Research by medical student Hilla Fukofuka on links between mental illness and diabetes in Pacific youth could reduce the incidence of both conditions.

Fukofuka explains that Pacific adolescents have the highest rates of mental illness in New Zealand, and are a particularly high-risk group for type 2 diabetes, which is a rising epidemic in this country.

She worked with data from a Dunedin study of Pacific adolescents that had been analysed by her supervisor, Dr Mele Taumoepeau. The analysis showed that young Pacific people who had a higher sense of well-being were less likely to have risk factors that could lead to diabetes, either through the direct effect that a sense of well-being can have on the body, or indirectly through increased healthy behaviours.
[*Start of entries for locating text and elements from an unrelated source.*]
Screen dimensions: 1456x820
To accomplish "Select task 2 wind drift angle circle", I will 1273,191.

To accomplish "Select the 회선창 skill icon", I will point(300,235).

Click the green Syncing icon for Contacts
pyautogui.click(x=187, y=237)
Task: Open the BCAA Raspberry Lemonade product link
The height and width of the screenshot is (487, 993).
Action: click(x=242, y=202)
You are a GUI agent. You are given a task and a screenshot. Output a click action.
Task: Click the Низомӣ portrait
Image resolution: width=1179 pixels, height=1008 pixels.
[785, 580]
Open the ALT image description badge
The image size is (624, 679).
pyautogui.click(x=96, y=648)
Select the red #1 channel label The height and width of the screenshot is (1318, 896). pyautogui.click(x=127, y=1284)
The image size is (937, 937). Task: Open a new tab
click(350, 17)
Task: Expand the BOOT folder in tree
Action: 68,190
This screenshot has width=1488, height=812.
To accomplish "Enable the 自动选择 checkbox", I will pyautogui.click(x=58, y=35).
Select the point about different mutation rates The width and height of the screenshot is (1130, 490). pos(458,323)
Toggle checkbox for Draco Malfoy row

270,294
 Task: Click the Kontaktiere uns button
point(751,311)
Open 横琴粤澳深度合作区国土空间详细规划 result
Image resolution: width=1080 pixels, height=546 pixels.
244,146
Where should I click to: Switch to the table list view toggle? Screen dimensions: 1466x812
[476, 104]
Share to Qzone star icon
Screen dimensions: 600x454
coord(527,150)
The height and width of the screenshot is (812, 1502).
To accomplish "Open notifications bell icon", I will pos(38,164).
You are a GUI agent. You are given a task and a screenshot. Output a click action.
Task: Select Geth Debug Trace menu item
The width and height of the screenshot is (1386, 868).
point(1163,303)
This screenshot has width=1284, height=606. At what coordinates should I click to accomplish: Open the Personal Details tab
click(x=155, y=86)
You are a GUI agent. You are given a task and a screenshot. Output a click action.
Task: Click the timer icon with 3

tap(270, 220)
This prompted a further study, led by Fukofuka, to identify specific barriers to the well-being of Pacific youth in Dunedin. She says that such knowledge has the potential to help fight poor mental health and diabetes by tailoring new interventions to this high-risk group.

Dunedin-born, of Tongan and Niuean descent, Fukofuka says that she became passionate about the subject through her medical studies in Dunedin.

“It is heart-breaking when you hear about such poor health statistics of people of your own ethnicity, and the fact that they haven't changed over the last few years indicates to me that we have to come at it from a different perspective.”

The Health Research Council and the University of Otago Medical School have funded the research.